Adriana se rió entre dientes. Lo abrazó de nuevo y saltó mientras lo abrazaba, derramando su vino. Él se rió de ella. Dejó su vaso en el parapeto y levantó a su esposa. —¡El tiempo de calidad comienza ahora!

—¿Qué? —Adriana lo miró con horror.

Dmitri simplemente la llevó a la cama y la hizo acostarse mientras la presionaba. El dosel de flores los rodeaba. Las flores blancas estaban floreciendo. Sin embargo, a medida que pasaba el tiempo, cuando Dmitri le quitaba la ropa y besaba su piel blanca, las flores se tornaron rosas y rojas. Entre sus besos preguntó —Me pregunto de qué color será la flor cuando quedes embarazada.

Al decir eso se colocó entre sus muslos y comenzó sus ministros. Las flores en el dosel se volvieron de color rojo.

Cuando Adriana se despertó la mañana siguiente, notó que no podía mover ni un centímetro. Miró hacia abajo y vio que Dmitri estaba dormido a medias sobre su vientre con los brazos envueltos alrededor de ella. Se movió un poco. Sintiendo su movimiento, él abrió los ojos y sonrió perezosamente. —No vayas a la academia hoy. Vamos a hacer bebés —dijo de manera seductora.

Adriana se rió entre dientes. —Podemos hacer eso cuando regrese.

—Tengo la sensación de que mi esposa está cediendo a sus profundos deseos de obtener la corona —dijo Dmitri en broma, pero Adriana lo miró con ojos muy abiertos mientras el sueño la dejaba en ese instante. ¿Era cierto lo que él decía?

Ella apartó esos sentimientos y lo palmeó. —Hasta pronto, cariño. Se levantó para alistarse.

Temprano en la mañana, todos los estudiantes se reunieron en el jardín al frente antes de que comenzaran las clases. Todos esperaban con anticipación saber quiénes serían invitados para la tercera etapa de la competencia. Todos por la mañana habían llegado a saber del incidente de Nefasky y sabían que ella no participaría. Se sintieron tristes por ella, ya que era una estudiante capaz y tenía grandes posibilidades de ganar la tercera etapa.
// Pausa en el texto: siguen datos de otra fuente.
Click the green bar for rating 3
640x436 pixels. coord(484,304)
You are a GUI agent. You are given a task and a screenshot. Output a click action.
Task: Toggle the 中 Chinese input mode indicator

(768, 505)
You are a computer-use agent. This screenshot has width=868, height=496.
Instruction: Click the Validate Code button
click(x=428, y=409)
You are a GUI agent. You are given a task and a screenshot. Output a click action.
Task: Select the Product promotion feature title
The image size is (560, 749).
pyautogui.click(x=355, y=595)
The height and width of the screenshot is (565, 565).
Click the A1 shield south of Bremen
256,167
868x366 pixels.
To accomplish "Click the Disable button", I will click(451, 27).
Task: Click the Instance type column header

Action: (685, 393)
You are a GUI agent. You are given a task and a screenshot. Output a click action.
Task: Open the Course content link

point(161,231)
Todos los profesores se habían alineado en el escenario como si esperaran a alguien. De repente vieron a Isidorus caminando sobre el escenario flanqueado por dos personas del ministerio que sostenían algunos pergaminos. Cuando llegaron al centro del escenario, todos los profesores los saludaron. La gente del ministerio entregó el pergamino a Isidorus. Lo abrió para leer el anuncio.
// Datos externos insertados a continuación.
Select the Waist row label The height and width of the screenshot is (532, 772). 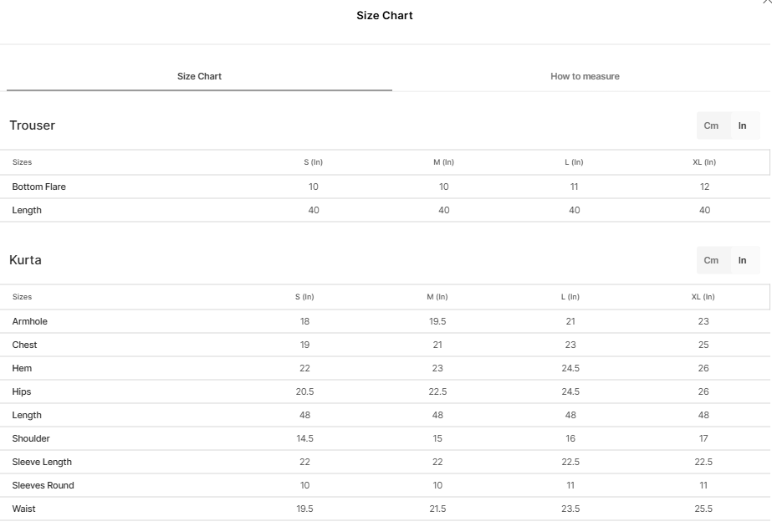[23, 509]
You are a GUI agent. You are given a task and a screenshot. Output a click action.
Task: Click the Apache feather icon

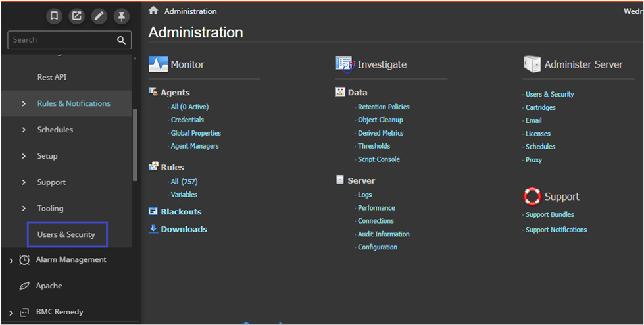pyautogui.click(x=24, y=286)
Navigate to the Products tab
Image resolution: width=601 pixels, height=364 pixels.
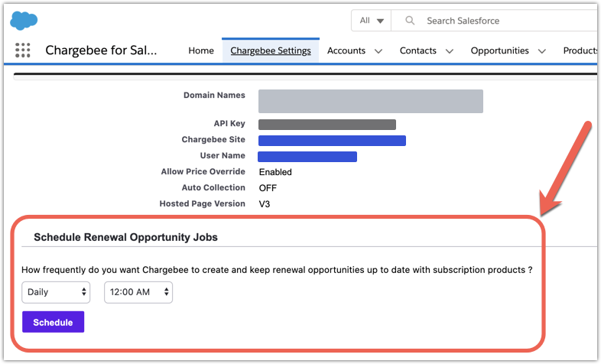click(x=580, y=50)
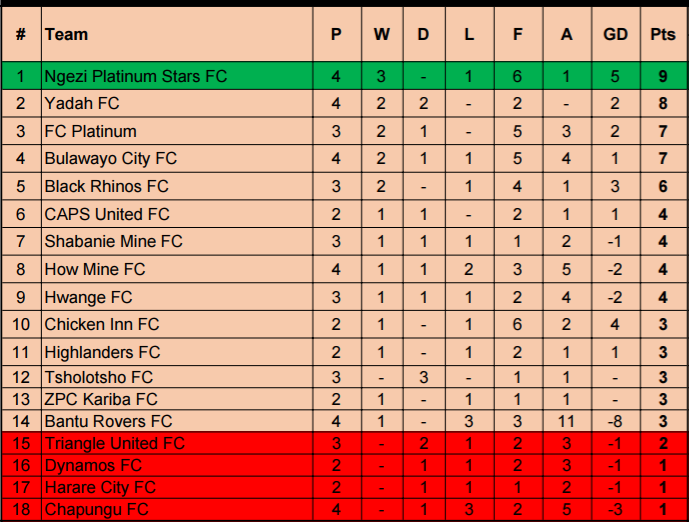Select the How Mine FC row name
This screenshot has height=524, width=689.
[94, 269]
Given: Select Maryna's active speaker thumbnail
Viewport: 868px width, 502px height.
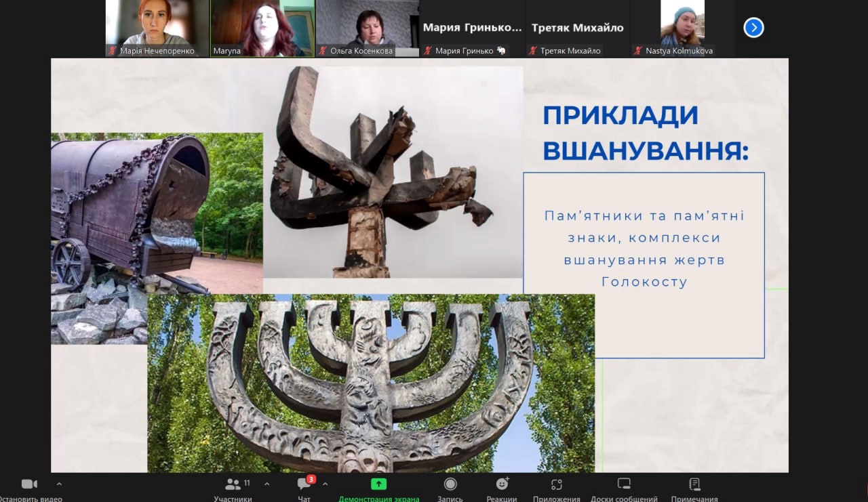Looking at the screenshot, I should (262, 28).
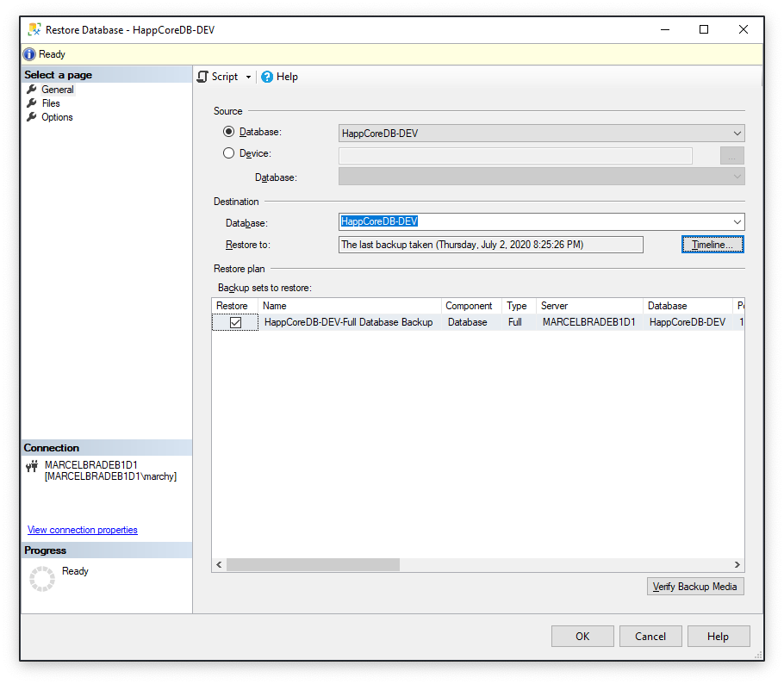Open the destination Database dropdown
Viewport: 784px width, 684px height.
[x=737, y=221]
—Estudiantes, este año hemos mantenido la entrada a la tercera etapa de la competencia muy limitada. Solo invitaremos a los dieciséis mejores estudiantes según los puntos que hayan acumulado en las dos etapas. En caso de que alguno de estos estudiantes quiera retirarse, deben hacerlo antes de la última fecha de inscripción y la última fecha de inscripción es pasado mañana. Una vez que los nombres estén bloqueados después de la última fecha, los estudiantes tendrán que participar en la competencia. No se permitirá retractarse.

—Las invitaciones se enviarán de manera privada y no las anunciaremos aquí. En cuanto a las reglas, deben revisar el tablón de anuncios de nuevo para saber sobre ellas. La competencia comenzará desde el primer día de la próxima semana —dijo Isidorus.

Después de que se hizo el anuncio, todos los estudiantes regresaron a sus clases. Céfiro estaba sentado en la clase esperando a todos los estudiantes con ira en su rostro. Adriana había notado su ausencia en la asamblea de la mañana. A medida que la clase comenzó, dijo:

—No les enseñaré cómo entrar en la celda. Después del incidente de ayer, el ministerio ha prohibido el hechizo y si alguien es sorprendido lanzándolo irá a prisión.

Los estudiantes suspiraron cuando escucharon eso. ¿Quién se atrevería a ir en contra del ministerio, y menos aún a lanzar el hechizo? Era simplemente demasiado peligroso. Solo era Adriana quien lo había aprendido, así que ninguno de ellos le prestó mucha atención. Céfiro miró a Adriana que lo estaba mirando directamente a los ojos. Una sonrisa salió de sus labios y él supo lo que debió haber sucedido.

Mientras enseñaba otro hechizo, un mensajero llegó con las invitaciones.